» Assignment
Print the records below exactly, from the line containing "This screenshot has width=930, height=1158." down to the line containing "Instruction: Click the Create plus icon", both lines included, and omit every picture.

» Extracted records
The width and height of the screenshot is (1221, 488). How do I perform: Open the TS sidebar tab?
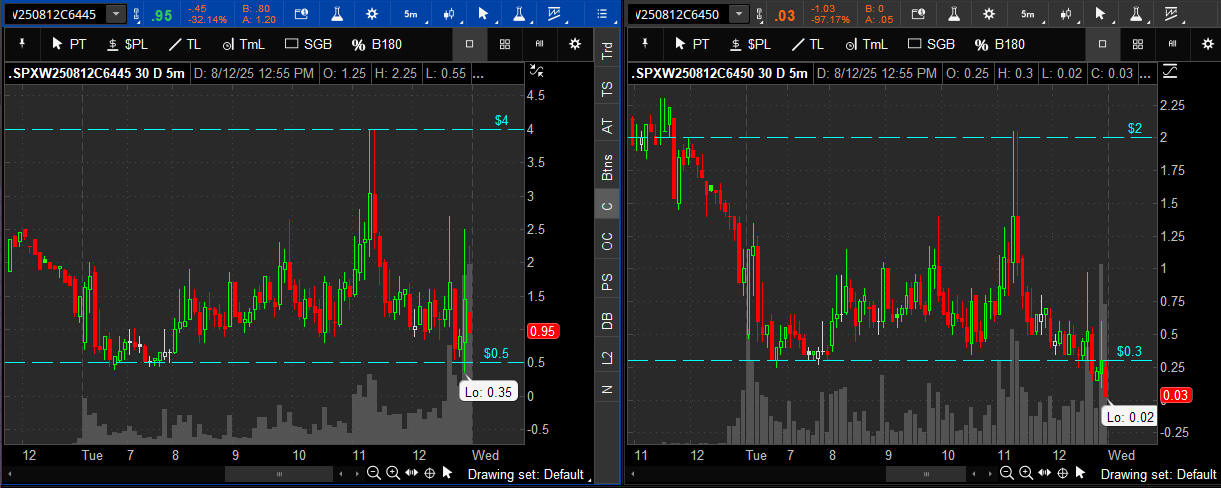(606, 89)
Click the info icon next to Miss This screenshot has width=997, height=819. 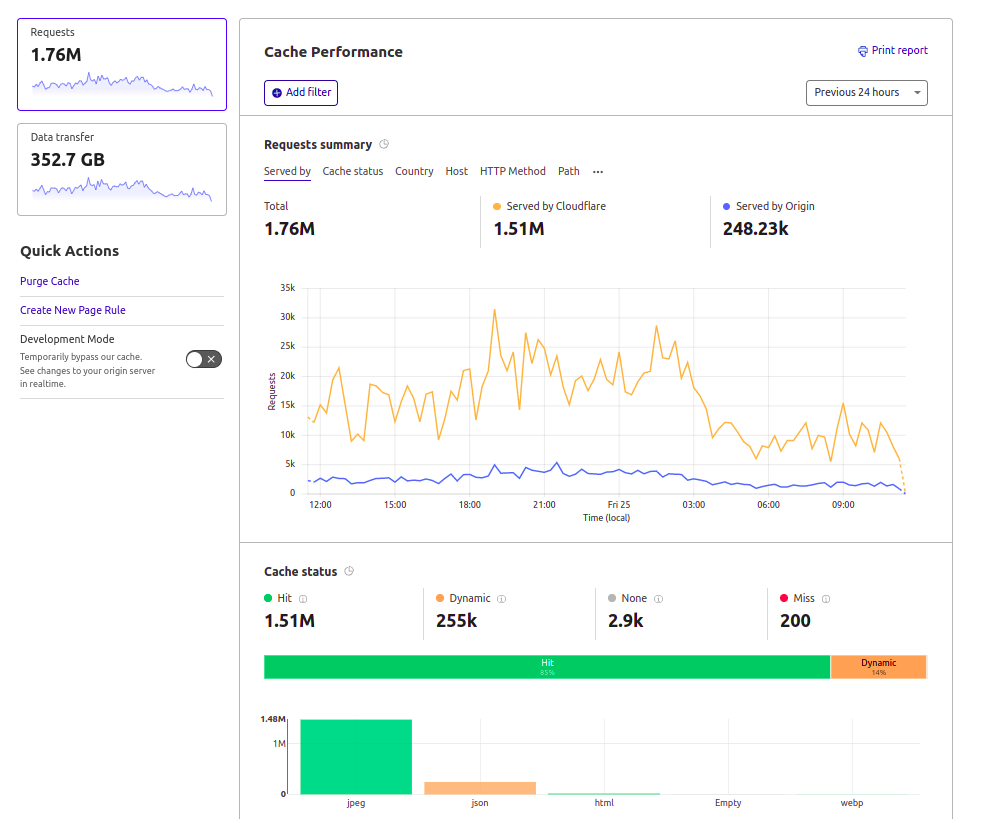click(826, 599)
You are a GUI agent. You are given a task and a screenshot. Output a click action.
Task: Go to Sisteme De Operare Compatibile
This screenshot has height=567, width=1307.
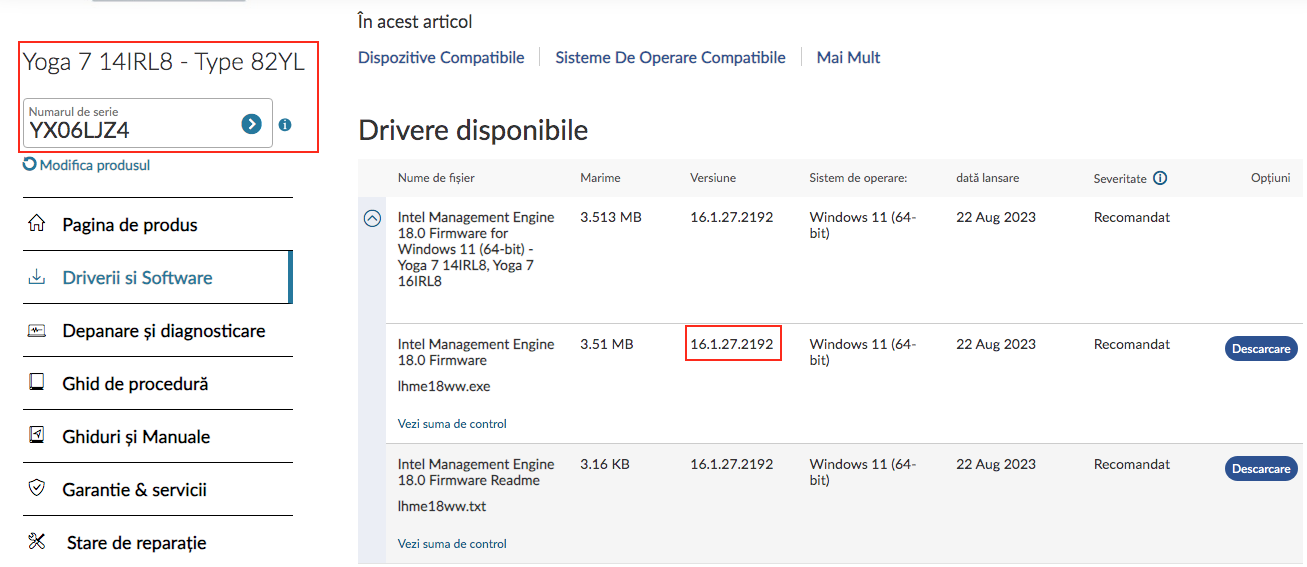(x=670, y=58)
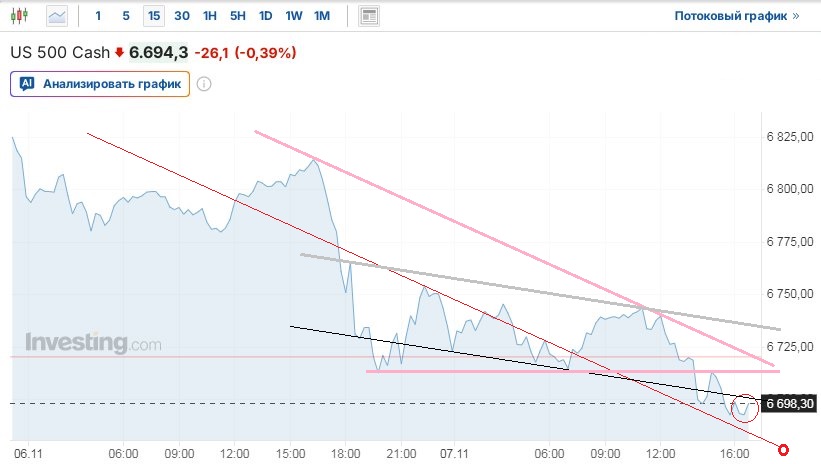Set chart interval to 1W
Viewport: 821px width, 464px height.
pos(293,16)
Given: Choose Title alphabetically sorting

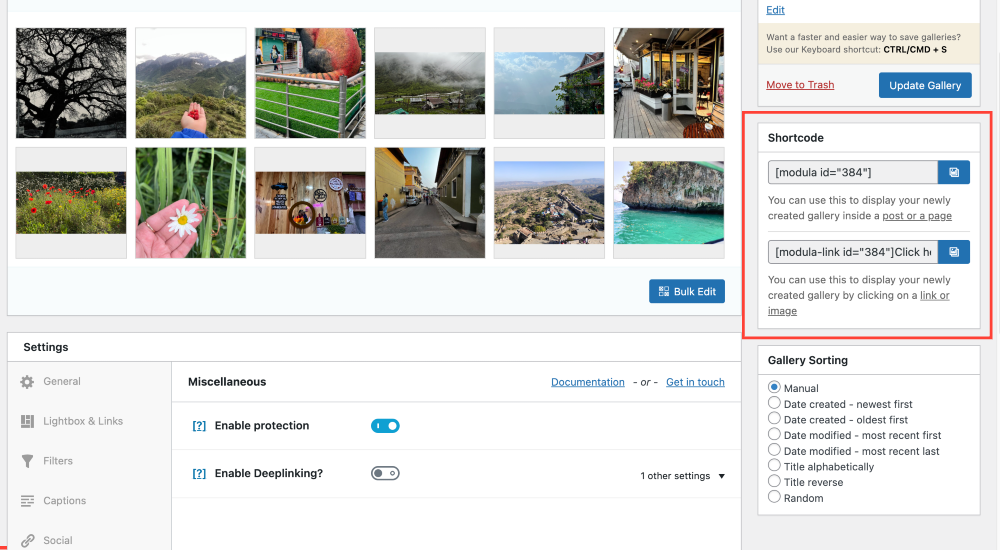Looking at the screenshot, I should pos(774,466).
...
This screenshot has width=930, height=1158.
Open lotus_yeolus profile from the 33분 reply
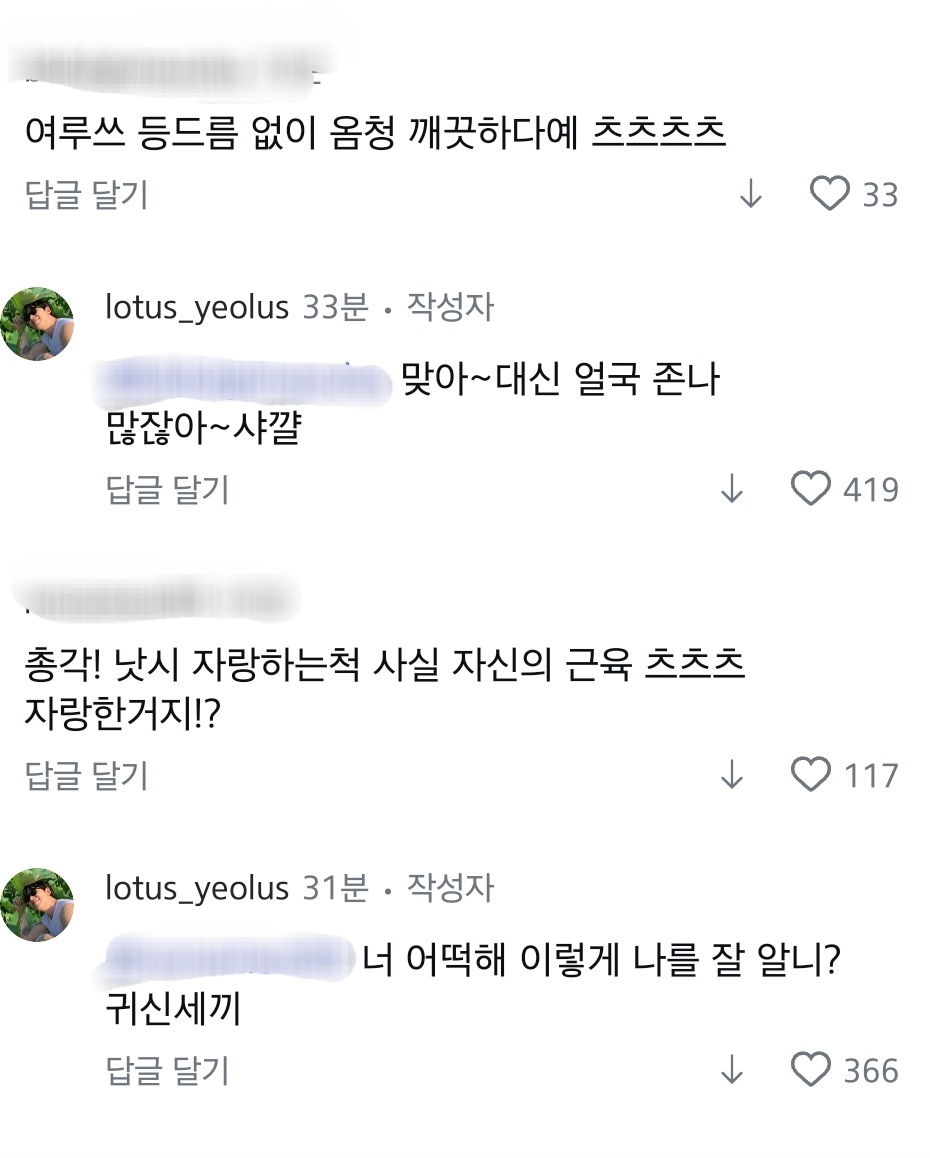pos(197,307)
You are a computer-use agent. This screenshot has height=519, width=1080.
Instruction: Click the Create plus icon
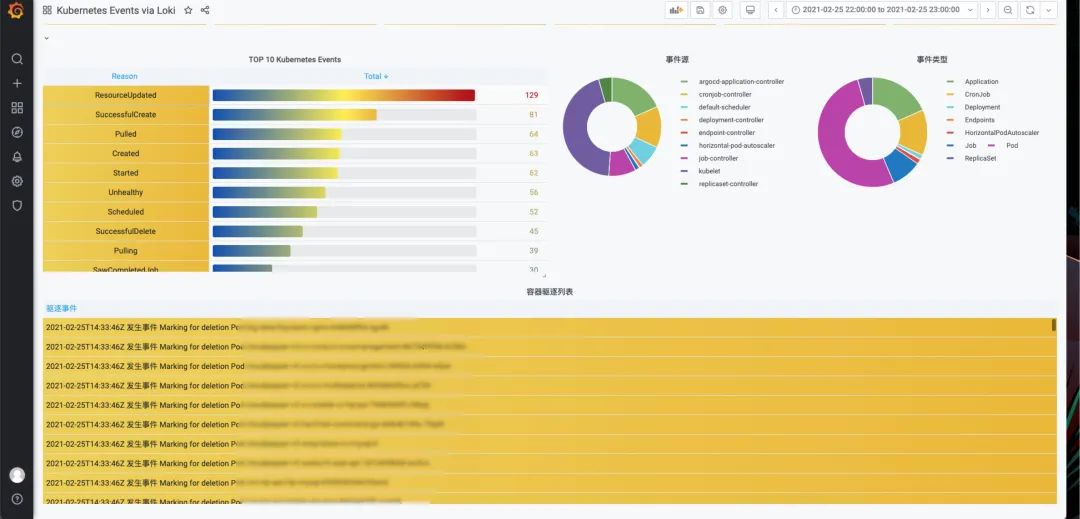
* * *
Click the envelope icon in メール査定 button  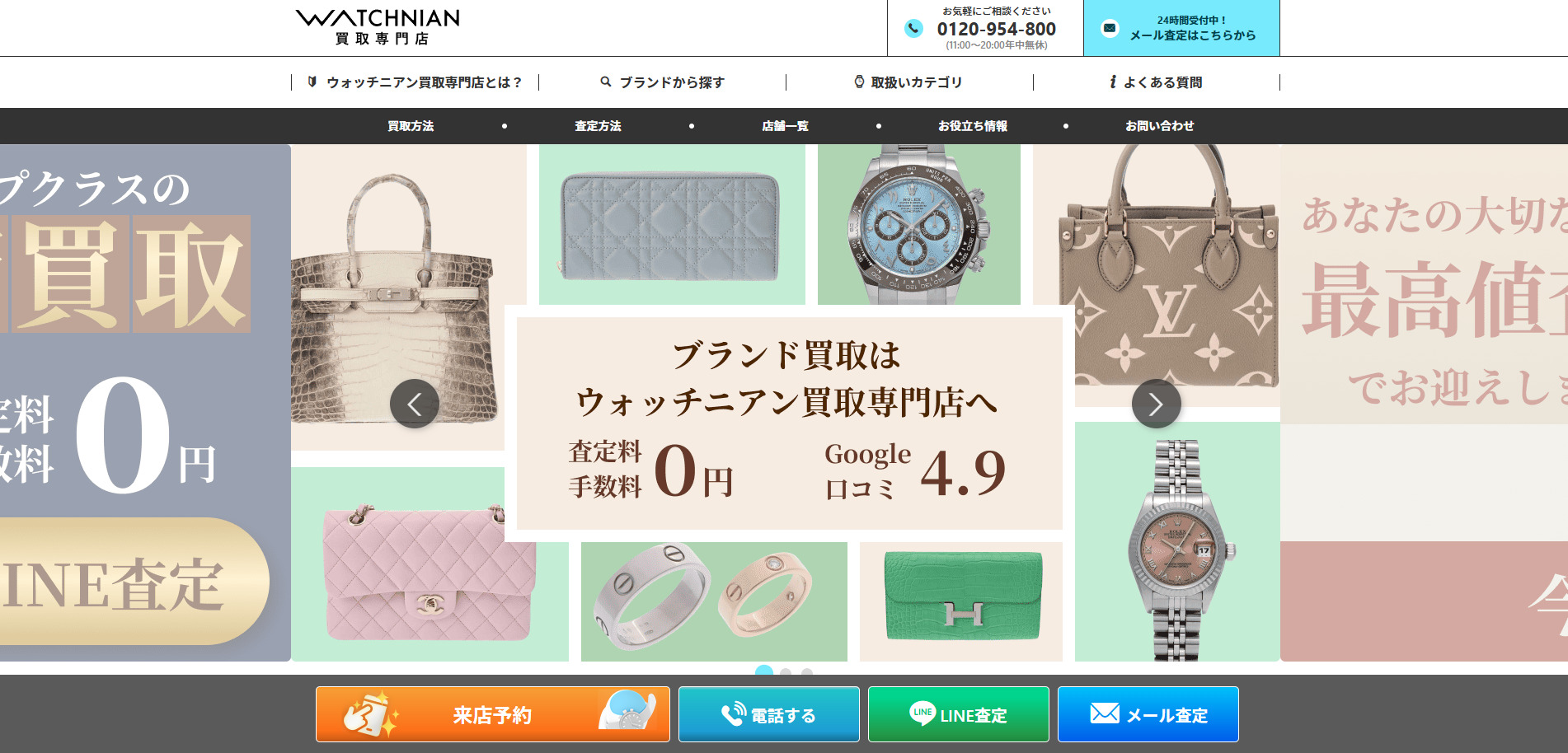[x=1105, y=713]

» Written reply
This screenshot has width=930, height=1158.
Open lotus_yeolus profile from the 33분 reply
pos(197,307)
You are a computer-use agent. This screenshot has height=519, width=1080.
Instruction: Click the Create plus icon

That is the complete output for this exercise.